▸ Stated problem:
Copy out the lines of the records that start with the one containing "Screen dimensions: 607x449" and end with the one containing "Action: click(387, 428)", both lines included. Leave the pictures out.

▸ Provided records:
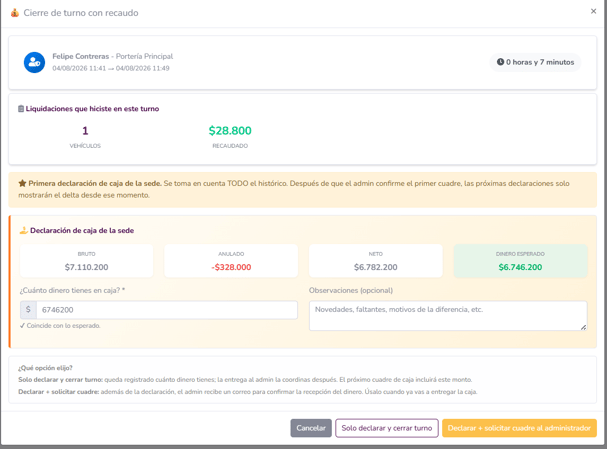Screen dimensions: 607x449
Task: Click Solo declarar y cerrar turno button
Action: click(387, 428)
...
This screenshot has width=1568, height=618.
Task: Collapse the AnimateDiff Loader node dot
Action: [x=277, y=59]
==
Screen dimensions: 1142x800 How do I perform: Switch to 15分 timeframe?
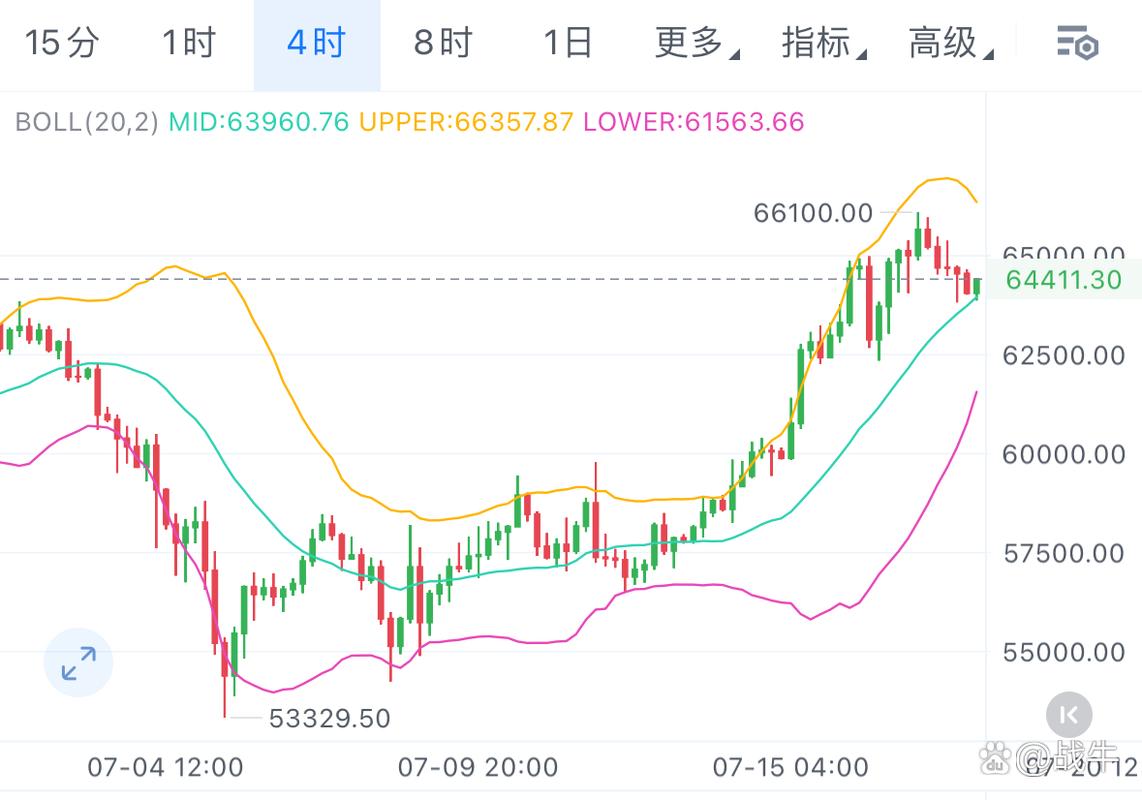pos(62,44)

▸ Solution for this exercise:
Screen dimensions: 607x449
Task: Click Solo declarar y cerrar turno button
Action: click(387, 428)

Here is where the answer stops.